━━ Vorliegender Text ━━

3. BGH und OLG Oldenburg
Die unveränderte Übernahme des Preisänderungsrechtes nach § 4 I und II AVBGasV in einen Gasliefersondervertrag veranlassten das OLG Oldenburg und den BGH in ein und demselben Verfahren zu Vorlagen an den EuGH. Das Oberlandesgericht erbittet vom EuGH die Beantwortung folgender Fragestellungen:
(1) Ist die Klauselrichtlinie 93/13/EWG auf Regelungen einer Rechtsverordnung auch dann anzuwenden, wenn die Regelungen als AGB in einen Vertrag einbezogen wurden, für den die Verordnung an sich nicht erlassen worden ist?
(2) Ist es mit den Transparenzgeboten der Klauselrichtlinie und der Gasmarktrichtlinie 2003/55/EG vereinbar, wenn ein Preisänderungsrechtdurch „pauschale Verweisung" auf eine insoweit intransparente Verordnung geschaffen wird?
Der BGH schloss sich der o. g. Frage (1) in etwa an und fragte ferner, ob
(3) den Transparenzgeboten der Klauselrichtlinie und der Gasmarktrichtlinie Genüge getan ist, wenn die Preisänderungsklausel zumindest sicherstellt, dass den Kunden die Preisänderung mit angemessener Frist im voraus mitgeteilt und den Kunden anlässlich der Preisänderung ein Sonderkündigungsrecht eingeräumt wird?
Nach alledem könnte der EuGH die gerade erst vom BGH geschaffene Rechtssicherheit (die bei einem Verweis auf AVB bzw. Strom-/GasGVV eine Preisanpassung als zulässig ansieht) wieder aufheben. Es bleibt abzuwarten, wie das Verfahren nun seinen Fortgang nimmt, und vor allen Dingen, wie schnell. Jedenfalls steht für Sonderverträge damit aber auch fest, dass Preisanpassungsklauseln mit dem Verweis auf AVB bzw. GVV nicht als rechtssicher angesehen werden können.
II . EEG 2009
1. Empfehlungsverfahren 2011/1 „Netzverknüpfungspunkt gemäß § 5 Abs. 1 EEG 2009“
Ich hatte in meinen Newsletter vom 25. Februar 2011 bereits darüber berichtet, dass von der Clearingstelle EEG am 18. Januar 2011 ein Empfehlungsverfahren zu diesem Thema eingeleitet worden war. Das Verfahren ist bisher nicht abgeschlossen. Zwischenzeitlich liegen aber die Stellungnahmen der zugelassenen Verfahrensbeteiligten vor. Bei Interesse können Sie auf der Internetseite der Clearingstelle EEG unter www.clearingstelle-eeg.de/print/1249 nachgelesen werden.

━━━
━━ Daten ━━

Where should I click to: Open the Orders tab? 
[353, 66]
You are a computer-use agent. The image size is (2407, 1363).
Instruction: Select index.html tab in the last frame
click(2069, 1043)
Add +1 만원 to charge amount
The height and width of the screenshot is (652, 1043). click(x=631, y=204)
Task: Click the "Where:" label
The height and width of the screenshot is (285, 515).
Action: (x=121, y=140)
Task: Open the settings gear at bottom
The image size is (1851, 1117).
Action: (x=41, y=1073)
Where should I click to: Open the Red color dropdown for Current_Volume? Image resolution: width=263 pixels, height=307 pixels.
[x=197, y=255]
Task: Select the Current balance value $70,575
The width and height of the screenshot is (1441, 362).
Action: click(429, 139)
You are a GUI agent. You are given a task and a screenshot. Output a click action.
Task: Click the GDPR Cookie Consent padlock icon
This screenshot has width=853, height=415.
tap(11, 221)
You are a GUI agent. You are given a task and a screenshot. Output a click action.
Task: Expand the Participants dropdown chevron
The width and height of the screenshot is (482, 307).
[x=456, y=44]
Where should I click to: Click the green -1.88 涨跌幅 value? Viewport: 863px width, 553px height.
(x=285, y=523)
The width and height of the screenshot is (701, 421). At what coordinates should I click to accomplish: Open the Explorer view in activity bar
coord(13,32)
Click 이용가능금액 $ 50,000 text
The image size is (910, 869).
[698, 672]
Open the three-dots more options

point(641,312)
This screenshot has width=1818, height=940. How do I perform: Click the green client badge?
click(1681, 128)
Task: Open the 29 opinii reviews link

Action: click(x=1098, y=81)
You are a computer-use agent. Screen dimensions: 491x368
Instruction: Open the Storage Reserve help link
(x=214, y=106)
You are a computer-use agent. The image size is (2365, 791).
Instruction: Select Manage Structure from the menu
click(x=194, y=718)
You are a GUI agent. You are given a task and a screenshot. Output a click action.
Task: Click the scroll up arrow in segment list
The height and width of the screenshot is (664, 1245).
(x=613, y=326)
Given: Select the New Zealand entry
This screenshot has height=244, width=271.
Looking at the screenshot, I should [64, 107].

━━━

### Aufgaben
**a.** Liste alle Gerichte auf, die im Text über Preisänderungsklauseln und das EEG 2009 genannt werden.
**b.** Gib den Text über Preisänderungsklauseln und das EEG 2009 wörtlich wieder, beginnend bei „Der BGH schloss“ und endend bei „angesehen werden können.“.

### Antworten
**a.** BGH, OLG Oldenburg, EuGH

**b.**
Der BGH schloss sich der o. g. Frage (1) in etwa an und fragte ferner, ob
(3) den Transparenzgeboten der Klauselrichtlinie und der Gasmarktrichtlinie Genüge getan ist, wenn die Preisänderungsklausel zumindest sicherstellt, dass den Kunden die Preisänderung mit angemessener Frist im voraus mitgeteilt und den Kunden anlässlich der Preisänderung ein Sonderkündigungsrecht eingeräumt wird?
Nach alledem könnte der EuGH die gerade erst vom BGH geschaffene Rechtssicherheit (die bei einem Verweis auf AVB bzw. Strom-/GasGVV eine Preisanpassung als zulässig ansieht) wieder aufheben. Es bleibt abzuwarten, wie das Verfahren nun seinen Fortgang nimmt, und vor allen Dingen, wie schnell. Jedenfalls steht für Sonderverträge damit aber auch fest, dass Preisanpassungsklauseln mit dem Verweis auf AVB bzw. GVV nicht als rechtssicher angesehen werden können.